**Instructions to follow**
Please write out the records word for word, beginning with the very first line and continuing through the line that contains "pyautogui.click(x=174, y=16)", with both of those lines included.
══ Dataset entries
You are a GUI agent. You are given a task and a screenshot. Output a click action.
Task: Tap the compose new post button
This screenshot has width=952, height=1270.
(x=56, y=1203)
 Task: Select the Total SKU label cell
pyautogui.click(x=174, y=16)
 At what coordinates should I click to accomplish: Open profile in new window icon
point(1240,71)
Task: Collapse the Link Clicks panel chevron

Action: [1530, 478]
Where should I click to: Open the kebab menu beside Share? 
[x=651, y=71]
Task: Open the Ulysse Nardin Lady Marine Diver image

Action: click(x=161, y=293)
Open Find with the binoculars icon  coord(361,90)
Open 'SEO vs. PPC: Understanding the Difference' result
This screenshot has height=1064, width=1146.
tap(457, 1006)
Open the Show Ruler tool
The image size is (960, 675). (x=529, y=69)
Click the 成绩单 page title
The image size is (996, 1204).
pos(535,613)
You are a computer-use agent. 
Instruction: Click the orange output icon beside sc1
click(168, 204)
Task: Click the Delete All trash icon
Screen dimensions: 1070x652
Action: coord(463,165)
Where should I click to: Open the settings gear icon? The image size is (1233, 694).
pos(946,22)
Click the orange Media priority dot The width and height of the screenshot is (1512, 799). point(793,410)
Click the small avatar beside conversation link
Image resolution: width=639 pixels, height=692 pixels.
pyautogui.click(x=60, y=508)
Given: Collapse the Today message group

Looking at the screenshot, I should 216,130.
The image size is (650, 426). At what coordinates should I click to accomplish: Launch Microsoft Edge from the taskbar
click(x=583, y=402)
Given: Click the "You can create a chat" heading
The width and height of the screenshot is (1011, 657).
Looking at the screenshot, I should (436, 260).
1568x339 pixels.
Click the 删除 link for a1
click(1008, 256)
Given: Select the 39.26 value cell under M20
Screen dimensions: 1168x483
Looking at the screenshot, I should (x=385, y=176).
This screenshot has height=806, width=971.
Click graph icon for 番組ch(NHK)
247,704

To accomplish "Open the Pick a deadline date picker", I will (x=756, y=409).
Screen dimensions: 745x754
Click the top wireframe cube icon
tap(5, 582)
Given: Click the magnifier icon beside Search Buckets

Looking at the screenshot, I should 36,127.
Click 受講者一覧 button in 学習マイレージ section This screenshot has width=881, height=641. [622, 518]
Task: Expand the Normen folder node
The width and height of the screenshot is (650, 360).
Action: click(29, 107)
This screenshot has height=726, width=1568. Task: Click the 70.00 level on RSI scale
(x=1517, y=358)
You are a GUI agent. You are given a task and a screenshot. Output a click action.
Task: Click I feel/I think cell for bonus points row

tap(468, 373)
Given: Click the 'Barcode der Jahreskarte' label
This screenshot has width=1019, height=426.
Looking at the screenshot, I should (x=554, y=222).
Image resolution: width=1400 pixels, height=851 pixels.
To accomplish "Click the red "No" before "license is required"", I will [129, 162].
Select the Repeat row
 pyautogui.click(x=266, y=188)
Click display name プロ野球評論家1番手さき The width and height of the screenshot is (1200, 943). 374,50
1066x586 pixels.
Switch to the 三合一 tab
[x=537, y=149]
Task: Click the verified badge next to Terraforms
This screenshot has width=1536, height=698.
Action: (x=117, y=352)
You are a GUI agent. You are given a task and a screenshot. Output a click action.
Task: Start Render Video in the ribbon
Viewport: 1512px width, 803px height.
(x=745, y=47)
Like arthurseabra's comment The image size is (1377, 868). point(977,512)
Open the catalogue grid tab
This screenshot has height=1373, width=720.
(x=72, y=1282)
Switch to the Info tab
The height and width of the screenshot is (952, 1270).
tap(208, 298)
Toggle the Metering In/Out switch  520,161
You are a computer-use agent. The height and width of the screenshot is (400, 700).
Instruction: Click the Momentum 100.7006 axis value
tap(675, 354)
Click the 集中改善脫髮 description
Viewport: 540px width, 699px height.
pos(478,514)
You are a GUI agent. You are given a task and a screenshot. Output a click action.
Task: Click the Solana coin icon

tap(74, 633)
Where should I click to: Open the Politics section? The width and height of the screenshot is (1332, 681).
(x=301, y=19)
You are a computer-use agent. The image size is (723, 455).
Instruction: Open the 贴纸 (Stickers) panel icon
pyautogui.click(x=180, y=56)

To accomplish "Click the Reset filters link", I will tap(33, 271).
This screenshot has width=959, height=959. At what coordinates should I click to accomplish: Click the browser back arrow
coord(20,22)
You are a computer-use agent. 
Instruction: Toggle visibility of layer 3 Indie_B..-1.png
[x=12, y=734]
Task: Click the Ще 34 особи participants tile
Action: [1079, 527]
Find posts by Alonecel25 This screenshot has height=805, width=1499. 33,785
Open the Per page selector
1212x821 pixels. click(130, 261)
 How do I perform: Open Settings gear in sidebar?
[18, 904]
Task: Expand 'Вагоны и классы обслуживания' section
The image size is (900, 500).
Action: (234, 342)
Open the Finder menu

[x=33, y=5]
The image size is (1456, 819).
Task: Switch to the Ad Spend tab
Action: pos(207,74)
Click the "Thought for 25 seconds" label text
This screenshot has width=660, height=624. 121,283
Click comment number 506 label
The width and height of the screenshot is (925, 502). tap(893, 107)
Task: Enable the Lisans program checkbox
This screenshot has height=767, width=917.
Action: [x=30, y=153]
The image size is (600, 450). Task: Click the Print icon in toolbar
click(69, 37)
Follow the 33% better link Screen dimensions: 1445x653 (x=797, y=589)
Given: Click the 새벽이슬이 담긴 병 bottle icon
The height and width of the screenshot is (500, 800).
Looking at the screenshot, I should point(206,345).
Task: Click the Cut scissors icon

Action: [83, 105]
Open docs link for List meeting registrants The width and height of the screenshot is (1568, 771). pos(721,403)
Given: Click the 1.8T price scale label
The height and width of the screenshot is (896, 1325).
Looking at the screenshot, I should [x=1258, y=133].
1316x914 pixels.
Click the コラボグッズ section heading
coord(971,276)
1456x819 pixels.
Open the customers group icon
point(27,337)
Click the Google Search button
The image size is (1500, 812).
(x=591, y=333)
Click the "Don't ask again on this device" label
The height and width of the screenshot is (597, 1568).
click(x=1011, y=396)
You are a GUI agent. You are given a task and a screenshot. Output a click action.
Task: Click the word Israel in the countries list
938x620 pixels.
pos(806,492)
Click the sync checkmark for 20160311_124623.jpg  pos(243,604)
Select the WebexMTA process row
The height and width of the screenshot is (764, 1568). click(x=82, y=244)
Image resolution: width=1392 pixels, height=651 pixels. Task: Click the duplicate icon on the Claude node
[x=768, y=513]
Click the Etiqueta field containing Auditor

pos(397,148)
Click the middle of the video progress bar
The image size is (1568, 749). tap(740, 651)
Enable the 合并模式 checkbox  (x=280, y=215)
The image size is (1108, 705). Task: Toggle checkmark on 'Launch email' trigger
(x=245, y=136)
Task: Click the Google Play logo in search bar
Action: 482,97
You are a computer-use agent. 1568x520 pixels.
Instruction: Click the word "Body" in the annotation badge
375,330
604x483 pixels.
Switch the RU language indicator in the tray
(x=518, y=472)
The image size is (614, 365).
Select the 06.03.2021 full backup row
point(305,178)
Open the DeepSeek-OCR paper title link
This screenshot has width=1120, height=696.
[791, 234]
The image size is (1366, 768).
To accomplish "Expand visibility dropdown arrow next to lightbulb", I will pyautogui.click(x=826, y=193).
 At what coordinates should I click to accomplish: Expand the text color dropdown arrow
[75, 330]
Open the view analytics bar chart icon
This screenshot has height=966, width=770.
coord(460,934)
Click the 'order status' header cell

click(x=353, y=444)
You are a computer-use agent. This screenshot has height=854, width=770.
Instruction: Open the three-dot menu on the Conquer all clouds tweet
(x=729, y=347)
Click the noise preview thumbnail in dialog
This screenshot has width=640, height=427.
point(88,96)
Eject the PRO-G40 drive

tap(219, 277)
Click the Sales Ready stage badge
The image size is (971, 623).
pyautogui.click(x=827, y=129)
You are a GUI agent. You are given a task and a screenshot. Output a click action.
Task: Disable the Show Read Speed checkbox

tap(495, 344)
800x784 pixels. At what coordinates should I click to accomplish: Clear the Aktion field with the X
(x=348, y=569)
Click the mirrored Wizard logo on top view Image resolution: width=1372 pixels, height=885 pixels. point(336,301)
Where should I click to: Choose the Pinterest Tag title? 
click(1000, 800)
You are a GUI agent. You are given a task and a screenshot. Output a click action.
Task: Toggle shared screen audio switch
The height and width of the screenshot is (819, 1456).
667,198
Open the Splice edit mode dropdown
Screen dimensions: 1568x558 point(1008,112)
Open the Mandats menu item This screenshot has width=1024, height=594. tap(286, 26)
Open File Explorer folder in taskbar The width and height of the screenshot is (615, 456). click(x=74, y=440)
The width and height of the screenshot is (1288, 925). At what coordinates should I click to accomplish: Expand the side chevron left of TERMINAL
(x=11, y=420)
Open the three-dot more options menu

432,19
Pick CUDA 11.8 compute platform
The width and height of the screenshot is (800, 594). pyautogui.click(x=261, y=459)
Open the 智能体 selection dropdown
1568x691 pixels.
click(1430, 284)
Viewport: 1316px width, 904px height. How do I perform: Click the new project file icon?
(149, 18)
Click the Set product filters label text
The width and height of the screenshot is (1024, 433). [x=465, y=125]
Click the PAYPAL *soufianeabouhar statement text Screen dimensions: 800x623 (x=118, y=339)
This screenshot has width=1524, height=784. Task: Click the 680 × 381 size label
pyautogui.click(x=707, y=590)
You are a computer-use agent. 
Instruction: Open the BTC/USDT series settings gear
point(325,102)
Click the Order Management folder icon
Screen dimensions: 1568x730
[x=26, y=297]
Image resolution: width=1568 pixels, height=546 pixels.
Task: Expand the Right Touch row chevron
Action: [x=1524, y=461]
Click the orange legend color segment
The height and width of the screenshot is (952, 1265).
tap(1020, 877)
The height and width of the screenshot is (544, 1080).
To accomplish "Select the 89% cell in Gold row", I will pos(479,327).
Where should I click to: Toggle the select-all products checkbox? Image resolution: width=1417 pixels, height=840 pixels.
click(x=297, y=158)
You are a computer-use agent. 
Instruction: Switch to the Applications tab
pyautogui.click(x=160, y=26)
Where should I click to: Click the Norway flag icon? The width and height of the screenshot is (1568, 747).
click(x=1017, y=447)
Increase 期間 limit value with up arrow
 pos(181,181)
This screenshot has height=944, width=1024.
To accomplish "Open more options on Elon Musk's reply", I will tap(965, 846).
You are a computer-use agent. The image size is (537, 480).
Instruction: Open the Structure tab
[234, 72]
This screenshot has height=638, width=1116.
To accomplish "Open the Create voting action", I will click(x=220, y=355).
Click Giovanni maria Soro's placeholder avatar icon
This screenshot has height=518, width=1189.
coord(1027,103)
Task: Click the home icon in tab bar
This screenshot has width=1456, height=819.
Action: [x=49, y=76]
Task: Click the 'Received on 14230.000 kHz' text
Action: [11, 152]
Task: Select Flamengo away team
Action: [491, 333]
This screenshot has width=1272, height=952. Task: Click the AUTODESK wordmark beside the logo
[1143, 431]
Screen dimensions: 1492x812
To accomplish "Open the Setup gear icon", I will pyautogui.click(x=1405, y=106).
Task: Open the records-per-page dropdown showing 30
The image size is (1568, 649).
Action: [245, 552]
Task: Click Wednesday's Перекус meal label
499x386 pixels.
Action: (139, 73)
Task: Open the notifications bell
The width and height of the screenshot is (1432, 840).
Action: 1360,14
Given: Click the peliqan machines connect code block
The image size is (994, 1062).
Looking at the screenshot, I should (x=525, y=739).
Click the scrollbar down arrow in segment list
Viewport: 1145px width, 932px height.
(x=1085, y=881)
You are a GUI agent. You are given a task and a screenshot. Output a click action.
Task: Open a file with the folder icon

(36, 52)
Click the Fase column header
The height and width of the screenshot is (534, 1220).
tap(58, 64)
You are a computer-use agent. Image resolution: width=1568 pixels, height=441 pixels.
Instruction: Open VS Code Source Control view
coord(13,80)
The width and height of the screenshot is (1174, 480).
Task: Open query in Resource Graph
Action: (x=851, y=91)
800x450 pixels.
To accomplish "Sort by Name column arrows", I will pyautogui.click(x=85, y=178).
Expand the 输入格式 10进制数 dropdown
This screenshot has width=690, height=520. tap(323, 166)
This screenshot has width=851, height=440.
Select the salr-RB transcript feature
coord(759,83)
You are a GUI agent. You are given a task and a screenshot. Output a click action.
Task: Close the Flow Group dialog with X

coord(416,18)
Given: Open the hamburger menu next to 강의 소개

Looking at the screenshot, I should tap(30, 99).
════
**Expected answer**
You are a GUI agent. You are given a task and a screenshot. Output a click action.
Task: Tap the compose new post button
This screenshot has width=952, height=1270.
(x=56, y=1203)
 Task: Select the Total SKU label cell
pyautogui.click(x=174, y=16)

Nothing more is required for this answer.